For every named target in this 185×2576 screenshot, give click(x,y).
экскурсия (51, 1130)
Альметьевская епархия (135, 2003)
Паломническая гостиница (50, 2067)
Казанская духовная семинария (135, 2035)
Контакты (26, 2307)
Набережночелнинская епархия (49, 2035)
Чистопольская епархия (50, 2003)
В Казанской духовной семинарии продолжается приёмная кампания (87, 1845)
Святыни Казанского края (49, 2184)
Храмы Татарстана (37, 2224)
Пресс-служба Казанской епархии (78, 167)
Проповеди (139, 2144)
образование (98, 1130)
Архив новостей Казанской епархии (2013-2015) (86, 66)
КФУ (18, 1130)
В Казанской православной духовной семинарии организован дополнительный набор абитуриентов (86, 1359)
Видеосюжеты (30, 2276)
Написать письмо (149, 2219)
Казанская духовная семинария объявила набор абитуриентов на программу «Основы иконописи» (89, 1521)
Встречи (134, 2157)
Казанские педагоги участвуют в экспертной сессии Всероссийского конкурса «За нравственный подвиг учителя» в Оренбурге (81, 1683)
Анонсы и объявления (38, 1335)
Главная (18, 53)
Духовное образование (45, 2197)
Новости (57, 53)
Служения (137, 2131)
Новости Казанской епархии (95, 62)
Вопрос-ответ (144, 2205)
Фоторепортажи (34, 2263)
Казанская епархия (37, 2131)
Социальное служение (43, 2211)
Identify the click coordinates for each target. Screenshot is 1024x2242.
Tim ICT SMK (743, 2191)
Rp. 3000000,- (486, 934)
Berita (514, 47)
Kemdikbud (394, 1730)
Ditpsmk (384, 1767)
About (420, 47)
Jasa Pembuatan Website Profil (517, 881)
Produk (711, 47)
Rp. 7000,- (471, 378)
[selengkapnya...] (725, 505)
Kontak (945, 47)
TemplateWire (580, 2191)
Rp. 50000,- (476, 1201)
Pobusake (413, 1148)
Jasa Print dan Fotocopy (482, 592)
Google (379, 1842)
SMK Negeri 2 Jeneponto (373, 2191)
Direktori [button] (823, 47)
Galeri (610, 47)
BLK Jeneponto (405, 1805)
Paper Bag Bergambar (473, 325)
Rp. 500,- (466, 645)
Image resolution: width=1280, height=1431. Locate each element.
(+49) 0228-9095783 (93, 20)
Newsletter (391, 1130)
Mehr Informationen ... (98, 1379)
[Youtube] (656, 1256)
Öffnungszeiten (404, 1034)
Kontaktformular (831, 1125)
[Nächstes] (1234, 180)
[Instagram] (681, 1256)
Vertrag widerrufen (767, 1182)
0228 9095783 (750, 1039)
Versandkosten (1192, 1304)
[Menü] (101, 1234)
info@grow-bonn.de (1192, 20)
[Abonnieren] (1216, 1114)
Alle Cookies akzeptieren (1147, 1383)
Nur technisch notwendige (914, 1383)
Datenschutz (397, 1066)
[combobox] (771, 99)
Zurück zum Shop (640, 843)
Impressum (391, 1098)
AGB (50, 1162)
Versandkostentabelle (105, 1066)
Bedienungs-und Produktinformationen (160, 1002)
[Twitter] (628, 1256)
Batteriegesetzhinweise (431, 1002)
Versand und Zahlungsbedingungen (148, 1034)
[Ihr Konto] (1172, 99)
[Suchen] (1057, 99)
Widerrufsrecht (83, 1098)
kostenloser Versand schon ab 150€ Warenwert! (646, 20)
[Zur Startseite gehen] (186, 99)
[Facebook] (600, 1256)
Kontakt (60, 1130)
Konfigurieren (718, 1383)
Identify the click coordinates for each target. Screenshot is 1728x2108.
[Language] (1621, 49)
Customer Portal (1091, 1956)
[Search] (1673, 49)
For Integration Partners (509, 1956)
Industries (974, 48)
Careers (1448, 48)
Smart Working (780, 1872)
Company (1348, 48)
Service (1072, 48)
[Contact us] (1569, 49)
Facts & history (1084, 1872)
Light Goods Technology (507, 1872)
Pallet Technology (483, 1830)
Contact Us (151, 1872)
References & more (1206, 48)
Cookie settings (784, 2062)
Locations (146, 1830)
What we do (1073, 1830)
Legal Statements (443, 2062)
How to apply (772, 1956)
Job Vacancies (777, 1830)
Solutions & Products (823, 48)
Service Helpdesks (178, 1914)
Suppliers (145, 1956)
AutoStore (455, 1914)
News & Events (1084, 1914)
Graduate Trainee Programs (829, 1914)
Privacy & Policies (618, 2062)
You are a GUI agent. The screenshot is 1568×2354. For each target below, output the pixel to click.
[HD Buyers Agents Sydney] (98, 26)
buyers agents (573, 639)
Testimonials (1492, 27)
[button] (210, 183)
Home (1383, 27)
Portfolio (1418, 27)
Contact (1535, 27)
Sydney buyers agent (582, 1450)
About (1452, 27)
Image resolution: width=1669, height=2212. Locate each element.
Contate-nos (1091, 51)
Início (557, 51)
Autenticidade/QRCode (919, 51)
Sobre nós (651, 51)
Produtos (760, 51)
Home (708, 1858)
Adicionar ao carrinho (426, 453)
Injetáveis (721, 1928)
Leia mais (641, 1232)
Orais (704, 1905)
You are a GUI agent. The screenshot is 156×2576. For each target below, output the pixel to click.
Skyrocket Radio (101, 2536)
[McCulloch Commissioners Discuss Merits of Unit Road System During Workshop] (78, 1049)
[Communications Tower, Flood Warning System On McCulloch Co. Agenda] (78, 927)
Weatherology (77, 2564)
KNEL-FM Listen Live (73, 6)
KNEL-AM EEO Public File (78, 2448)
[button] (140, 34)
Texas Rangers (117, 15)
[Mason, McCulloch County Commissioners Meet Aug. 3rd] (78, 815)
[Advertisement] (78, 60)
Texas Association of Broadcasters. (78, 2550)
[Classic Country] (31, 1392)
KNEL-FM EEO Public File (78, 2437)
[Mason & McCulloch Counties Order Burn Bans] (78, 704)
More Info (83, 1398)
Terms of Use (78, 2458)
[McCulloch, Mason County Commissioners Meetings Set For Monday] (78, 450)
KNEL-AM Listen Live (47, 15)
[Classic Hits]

> EXERCISE INSTRUCTIONS
Through the line that contains "[Nächstes] (1234, 180)", copy the material above exactly, beginning at its first line and including nothing more.

> ANSWER BELOW
For every named target in this 185×2576 screenshot, give click(x,y).
экскурсия (51, 1130)
Альметьевская епархия (135, 2003)
Паломническая гостиница (50, 2067)
Казанская духовная семинария (135, 2035)
Контакты (26, 2307)
Набережночелнинская епархия (49, 2035)
Чистопольская епархия (50, 2003)
В Казанской духовной семинарии продолжается приёмная кампания (87, 1845)
Святыни Казанского края (49, 2184)
Храмы Татарстана (37, 2224)
Пресс-служба Казанской епархии (78, 167)
Проповеди (139, 2144)
образование (98, 1130)
Архив новостей Казанской епархии (2013-2015) (86, 66)
КФУ (18, 1130)
В Казанской православной духовной семинарии организован дополнительный набор абитуриентов (86, 1359)
Видеосюжеты (30, 2276)
Написать письмо (149, 2219)
Казанская духовная семинария объявила набор абитуриентов на программу «Основы иконописи» (89, 1521)
Встречи (134, 2157)
Казанские педагоги участвуют в экспертной сессии Всероссийского конкурса «За нравственный подвиг учителя» в Оренбурге (81, 1683)
Анонсы и объявления (38, 1335)
Главная (18, 53)
Духовное образование (45, 2197)
Новости (57, 53)
Служения (137, 2131)
Новости Казанской епархии (95, 62)
Вопрос-ответ (144, 2205)
Фоторепортажи (34, 2263)
Казанская епархия (37, 2131)
Социальное служение (43, 2211)
Identify the click coordinates for each target. Screenshot is 1024x2242.
Tim ICT SMK (743, 2191)
Rp. 3000000,- (486, 934)
Berita (514, 47)
Kemdikbud (394, 1730)
Ditpsmk (384, 1767)
About (420, 47)
Jasa Pembuatan Website Profil (517, 881)
Produk (711, 47)
Rp. 7000,- (471, 378)
[selengkapnya...] (725, 505)
Kontak (945, 47)
TemplateWire (580, 2191)
Rp. 50000,- (476, 1201)
Pobusake (413, 1148)
Jasa Print dan Fotocopy (482, 592)
Google (379, 1842)
SMK Negeri 2 Jeneponto (373, 2191)
Direktori [button] (823, 47)
Galeri (610, 47)
BLK Jeneponto (405, 1805)
Paper Bag Bergambar (473, 325)
Rp. 500,- (466, 645)
Image resolution: width=1280, height=1431. Locate each element.
(+49) 0228-9095783 (93, 20)
Newsletter (391, 1130)
Mehr Informationen ... (98, 1379)
[Youtube] (656, 1256)
Öffnungszeiten (404, 1034)
Kontaktformular (831, 1125)
[Nächstes] (1234, 180)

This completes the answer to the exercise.